Category Archives: Mike Neal

12

October

Which Joe Flacco will the Packers see in Baltimore?

Joe Flacco has been pretty average for most of his career, except for the 2012 playoffs.

Joe Flacco has been pretty average for most of his career, except for the 2012 playoffs.

Prior to the 2012 season, Joe Flacco rejected a contract worth about $14 million per year. At the time, that contract seemed generous for a quarterback who had won five playoff games yet had never thrown more than 25 touchdowns in a season through four years.

But Flacco thought otherwise, so played out the final year of his rookie contract.

After a 9-2 start last year, the Ravens lost four of their last five regular-season games and backed into the playoffs at 10-6.

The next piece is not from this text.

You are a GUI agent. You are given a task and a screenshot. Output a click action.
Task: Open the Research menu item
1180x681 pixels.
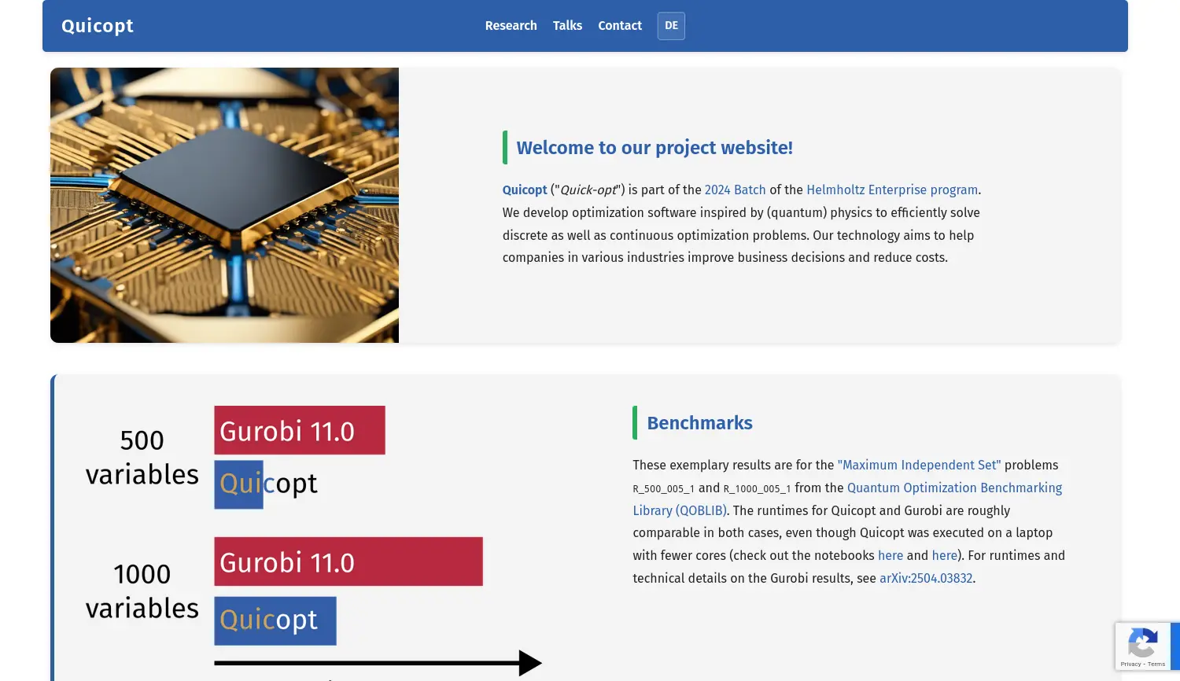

Then, Flacco put together a four-game postseason stretch in which he led the Ravens to a Super Bowl title, throwing for 11 touchdowns without an interception, while posting a passer rating of at least 106.2 in each game.

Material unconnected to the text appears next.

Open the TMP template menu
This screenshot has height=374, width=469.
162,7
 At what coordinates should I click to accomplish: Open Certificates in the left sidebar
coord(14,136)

Following Super Bowl XLVII, Flacco cashed in with a six-year contract worth around $20 million annually. He may be only slightly more (or not) than an average NFL quarterback, but he took a gamble—and it paid off.

This week, Packers defensive coordinator Dom Capers may be forced to put all his chips on the table to generate a pass rush against Flacco and the Ravens, as Green Bay will be without Clay Matthews for about a month.

Last season, with Matthews and Nick Perry out of the lineup nursing injuries, the Packers were forced to go with Erik Walden and Dezman Moses as their outside linebackers. This year, they’ll start Perry and Mike Neal in Matthews’ absence.

Matthews is unquestionably Green Bay’s most valuable player on the defensive side of the ball, and thanks to a hamstring injury that kept safety Morgan Burnett out of the lineup for the first three games, the Packers have yet to play a full game with their top two defensive players.

But even if the secondary is taking form with Burnett back, Flacco figures to have plenty of time to throw the ball behind a strengthened offensive line and against a Matthews-less Packers defensive front. Baltimore traded for Jaguars left tackle Eugene Monroe a couple weeks ago, and he’s expected to make his first start this weekend on Flacco’s blindside.

Flacco is what he is. As far as NFL quarterbacks go, Flacco’s a pretty Average Joe.

7

October

Poll: Are the Packers a Good Team Playing Mediocre or Just a Mediocre Team?

Packers WR Jordy Nelson hauls in a pass against the Lions

After the Packers yawner of a win over the Lions on Sunday, I keep asking myself one question: Are the Packers a good team playing mediocre or just a mediocre team?

Let’s take a look at the case for each:

Good team playing mediocre

  • The Packers are 2-2 despite another barrage of early-season injuries, playing a good chunk of two games without Clay Matthews and dealing with the loss of Eddie Lacy and Jermichael Finley early in two other games.
  • As I was writing this, reports surfaced that Matthews has a broken thumb. Well, Nick Perry and Mike Neal showed signs of life on Sunday after Matthews went out. Can they keep improving and fill in at least somewhat admirably if Matthews is out for a while , or, gulp, the rest of the season?
  • Hey, a running game! Eddie Lacy was one yard away on Sunday from giving the Packers their third straight 100-yard rusher.
  • Dropped deep passes from Ryan Taylor and James Jones made the Lions win seem much more ugly than it actually was. If one of those plays goes for a TD, do the Packers blow away the Lions and we all leave that game feeling better about the state of the team?
  • If the Packers set their mind to stopping a certain aspect of the other team’s offense, they’ve done it. Shut down Colin Kapernick’s and Frank Gore’s running, corral RG3, contain A.J. Green, bottle up Reggie Bush. Done, done, done and done.
  • Mason Crosby is actually making field goals.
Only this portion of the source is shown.